::: Records for the exercise :::

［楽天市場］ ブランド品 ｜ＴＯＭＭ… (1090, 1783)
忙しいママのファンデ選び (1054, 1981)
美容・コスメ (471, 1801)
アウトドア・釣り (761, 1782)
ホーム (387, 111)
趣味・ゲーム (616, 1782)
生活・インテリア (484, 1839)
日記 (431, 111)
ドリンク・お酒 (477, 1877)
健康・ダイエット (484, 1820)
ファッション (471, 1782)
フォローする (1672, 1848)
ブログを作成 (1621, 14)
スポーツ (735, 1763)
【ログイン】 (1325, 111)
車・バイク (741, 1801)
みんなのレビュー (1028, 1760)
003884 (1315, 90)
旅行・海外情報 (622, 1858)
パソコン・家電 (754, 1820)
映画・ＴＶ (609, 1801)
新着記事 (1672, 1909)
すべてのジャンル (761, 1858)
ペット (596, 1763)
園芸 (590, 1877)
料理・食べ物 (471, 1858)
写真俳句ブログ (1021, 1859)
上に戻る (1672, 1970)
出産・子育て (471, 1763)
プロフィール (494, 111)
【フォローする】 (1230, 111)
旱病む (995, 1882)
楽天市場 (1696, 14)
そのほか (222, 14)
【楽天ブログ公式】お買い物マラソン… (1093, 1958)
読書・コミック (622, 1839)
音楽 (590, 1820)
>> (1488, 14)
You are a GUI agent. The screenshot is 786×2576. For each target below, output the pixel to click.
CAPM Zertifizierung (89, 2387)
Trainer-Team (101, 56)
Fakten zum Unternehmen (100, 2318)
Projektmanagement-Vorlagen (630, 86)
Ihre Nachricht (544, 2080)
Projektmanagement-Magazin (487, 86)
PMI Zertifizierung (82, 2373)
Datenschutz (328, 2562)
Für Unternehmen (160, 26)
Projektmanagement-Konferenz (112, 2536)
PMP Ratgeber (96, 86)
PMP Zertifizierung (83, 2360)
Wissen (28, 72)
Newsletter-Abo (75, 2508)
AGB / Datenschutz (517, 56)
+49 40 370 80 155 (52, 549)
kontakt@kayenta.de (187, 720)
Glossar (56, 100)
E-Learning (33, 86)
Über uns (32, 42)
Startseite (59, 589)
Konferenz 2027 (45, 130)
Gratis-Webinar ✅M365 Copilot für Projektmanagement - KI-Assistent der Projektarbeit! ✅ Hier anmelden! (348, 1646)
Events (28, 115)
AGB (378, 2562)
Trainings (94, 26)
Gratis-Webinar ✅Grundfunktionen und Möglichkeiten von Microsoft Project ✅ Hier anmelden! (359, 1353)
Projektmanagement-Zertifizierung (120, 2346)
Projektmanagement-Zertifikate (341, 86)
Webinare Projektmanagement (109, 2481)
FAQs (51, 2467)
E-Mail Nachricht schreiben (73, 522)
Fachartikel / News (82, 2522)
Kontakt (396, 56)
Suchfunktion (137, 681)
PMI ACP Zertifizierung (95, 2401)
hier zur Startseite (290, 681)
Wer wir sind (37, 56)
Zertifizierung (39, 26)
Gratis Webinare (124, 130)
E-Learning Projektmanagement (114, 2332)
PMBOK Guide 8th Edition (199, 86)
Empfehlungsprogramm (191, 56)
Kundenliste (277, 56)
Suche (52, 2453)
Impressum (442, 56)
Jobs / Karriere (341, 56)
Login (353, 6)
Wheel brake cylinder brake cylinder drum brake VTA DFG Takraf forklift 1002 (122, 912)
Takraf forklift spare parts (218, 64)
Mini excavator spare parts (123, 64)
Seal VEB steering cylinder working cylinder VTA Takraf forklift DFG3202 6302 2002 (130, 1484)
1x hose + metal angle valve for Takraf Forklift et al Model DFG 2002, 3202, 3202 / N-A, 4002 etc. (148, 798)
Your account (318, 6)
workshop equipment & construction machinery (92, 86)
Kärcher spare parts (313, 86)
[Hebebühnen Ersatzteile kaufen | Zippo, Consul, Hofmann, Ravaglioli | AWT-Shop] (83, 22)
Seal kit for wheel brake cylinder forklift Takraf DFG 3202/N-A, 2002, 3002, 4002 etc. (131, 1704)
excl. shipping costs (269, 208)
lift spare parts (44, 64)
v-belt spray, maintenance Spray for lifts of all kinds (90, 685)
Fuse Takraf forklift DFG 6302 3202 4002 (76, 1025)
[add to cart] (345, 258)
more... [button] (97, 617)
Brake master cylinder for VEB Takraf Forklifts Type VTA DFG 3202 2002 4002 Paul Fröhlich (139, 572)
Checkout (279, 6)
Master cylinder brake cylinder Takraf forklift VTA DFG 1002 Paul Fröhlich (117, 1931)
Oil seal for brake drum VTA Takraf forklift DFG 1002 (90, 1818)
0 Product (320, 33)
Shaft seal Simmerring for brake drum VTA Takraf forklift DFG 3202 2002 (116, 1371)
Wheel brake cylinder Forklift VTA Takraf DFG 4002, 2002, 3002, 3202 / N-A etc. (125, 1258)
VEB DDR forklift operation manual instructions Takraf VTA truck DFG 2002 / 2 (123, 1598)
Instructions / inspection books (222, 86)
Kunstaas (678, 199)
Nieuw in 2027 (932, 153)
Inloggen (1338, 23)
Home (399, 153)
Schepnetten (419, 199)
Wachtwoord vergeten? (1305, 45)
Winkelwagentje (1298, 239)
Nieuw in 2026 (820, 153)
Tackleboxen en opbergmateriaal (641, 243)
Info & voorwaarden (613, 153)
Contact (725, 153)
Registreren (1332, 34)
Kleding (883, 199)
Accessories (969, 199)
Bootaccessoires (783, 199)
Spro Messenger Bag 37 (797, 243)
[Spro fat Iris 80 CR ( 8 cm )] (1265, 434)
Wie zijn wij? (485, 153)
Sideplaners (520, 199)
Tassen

:::

Only a number is wanted here: how many lines of the material contain the string "Unternehmen".

2